The region is spiraling fast. I liken the explosions and attacks of violence and terror in Beirut to contractions - last year this time there might have been one attack every four to six weeks, but now the attacks are happening on daily increments. What will my neighborhood, which was open and accessible just three weeks ago, be like one year from now - no, not a year from now - but a month, a week, tomorrow? 

The checkpoints in the southern suburbs of Beirut make it difficult to get around. I can leave my neighborhood, Harat Hreik, with relative ease.
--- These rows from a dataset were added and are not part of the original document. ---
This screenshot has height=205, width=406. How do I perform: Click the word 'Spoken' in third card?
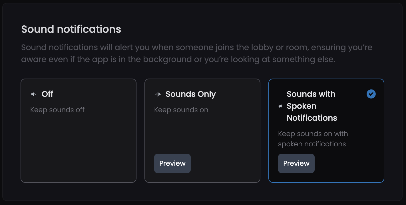coord(302,106)
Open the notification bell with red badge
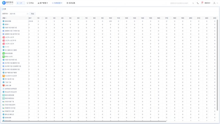The height and width of the screenshot is (124, 220). (202, 3)
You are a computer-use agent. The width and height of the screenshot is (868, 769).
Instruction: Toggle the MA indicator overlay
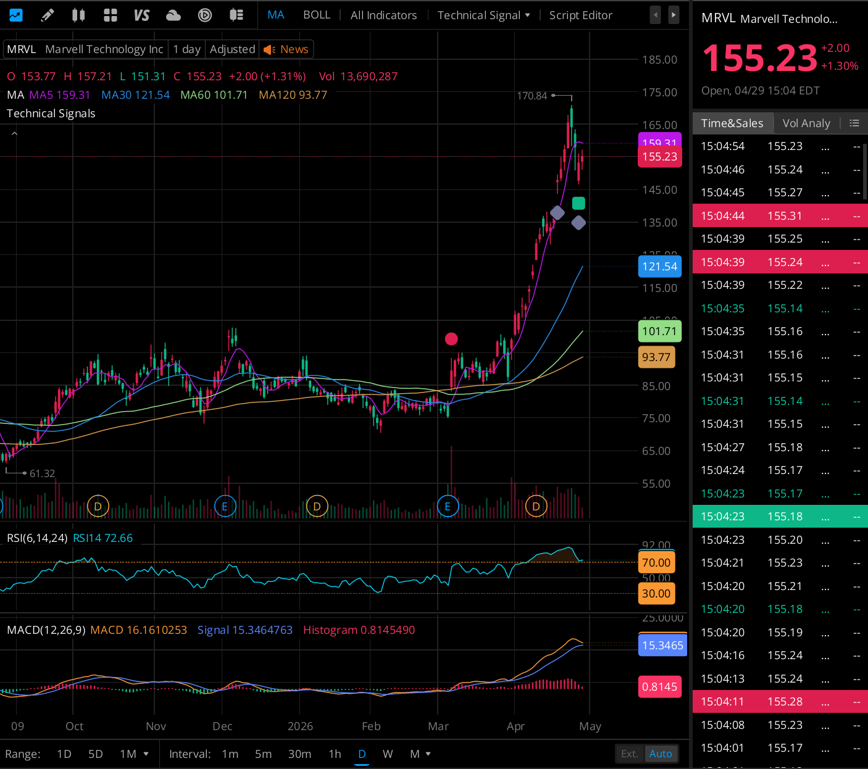276,15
But no taxi dares to venture back here, given the likely chance that they'll be stuck in traffic for upwards of an hour, just to try and get to a neighborhood that would typically take no more than fifteen minutes to drive to.  

My building has a curfew now.  It shuts down, like a fortress, at midnight. I feel like the Cinderella of a monstrous dream as I hand my ID to the Hezbollah security guard at the entrance to Harat Hreik.  He was the one to detain me and my Egyptian friend the previous weekend; I could have gone through, but my friend couldn't - too Egyptian, too tall, too bearded, too Arab-looking?  This security guard - a fifteen year old boy with a walkie talkie dressed in faded jeans and a casual tee shirt - knows me by my first name now and asks me about my Egyptian friend, the one who, for over an hour, he interrogated and hassled. 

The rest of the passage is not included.